Un nuovo farmaco per curare il cancro al seno in stadio avanzato, più efficace e meglio tollerato

Nanoparticelle per arrivare al cuore della cellula tumorale

È arrivato in Italia un farmaco a base di nanoparticelle, frutto delle più sofisticate tecniche d’ingegneria genetica, 100 volte più piccolo di un globulo rosso e in grado di arrivare intatto al centro della cellula tumorale. Non si tratta della trama di un film di fantascienza, ma del nuovo meccanismo d’azione di paclitaxel albumina, un farmaco della famiglia dei taxani in grado di curare il tumore al seno in fase avanzata.

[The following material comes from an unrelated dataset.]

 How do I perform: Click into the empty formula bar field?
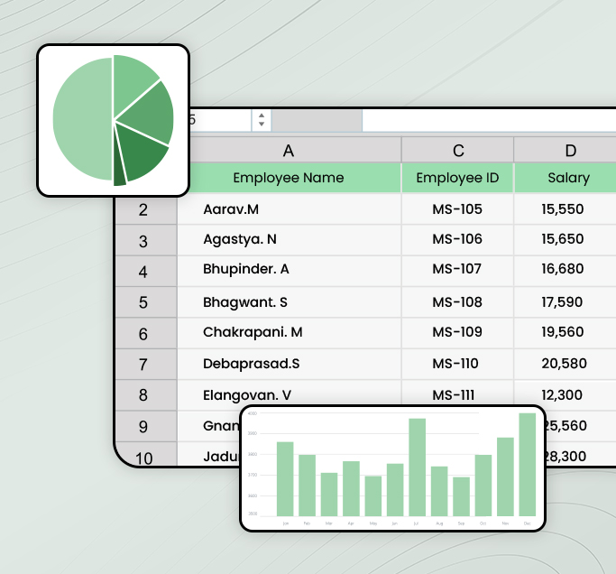click(x=487, y=120)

Come ha sottolineato il professor Sabino De Placido, ordinario di oncologia medica all’Università Federico II di Napoli, «attraverso un meccanismo del tutto naturale e innovativo, con le nanoparticelle è possibile far arrivare elevate concentrazioni di farmaco proprio dove c’è il tumore. Alcuni studi hanno dimostrato un accumulo all’interno delle cellule tumorali di paclitaxel superiore al 33% per 24 ore rispetto a una dose equivalente di taxani contenenti solventi chimici».

 

Un passo in avanti

I taxani hanno sempre avuto una parte fondamentale nel trattamento del tumore della mammella con metastasi. Purtroppo, questi farmaci sono gravati da alcuni inconvenienti: richiedono l’uso di particolari sostanze per essere iniettati e speciali dispositivi di infusione, senza contare che la loro somministrazione dura circa 3 ore. Il nuovo preparato, invece, viene somministrato in circa mezz’ora, senza l’aiuto di particolari strumenti di infusione né farmaci per prevenire la comparsa di eventuali reazioni da ipersensibilità, come cortisone e antiallergici.

«Oltre a non causare ipersensibilità, infatti, il farmaco viene iniettato con una normale infusione, riducendo il tempo di somministrazione, e senza l’uso di dispositivi speciali, eliminando così il costo aggiuntivo per il servizio sanitario nazionale», precisa il professor Francesco Cognetti, direttore del Dipartimento di oncologia medica all’Istituto nazionale dei tumori Regina Elena di Roma. «Pertanto, il farmaco rappresenta un salto in avanti non soltanto per la maggiore efficacia rispetto al paclitaxel disciolto nel solvente, ma anche per la sua tollerabilità».

 

Migliorare la qualità di vita

Per chi deve affrontare la battaglia contro il tumore al seno, l’attenzione alla qualità della vita è un principio fondamentale. L’adeguamento personalizzato della dose di farmaco da somministrare, i tempi brevi di infusione e i modesti effetti collaterali sono vantaggi significativi per una donna con tumore in stadio avanzato, spesso costretta a contrastare non solo gli effetti della malattia di base, ma anche la pesantezza delle cure e gli effetti indesiderati.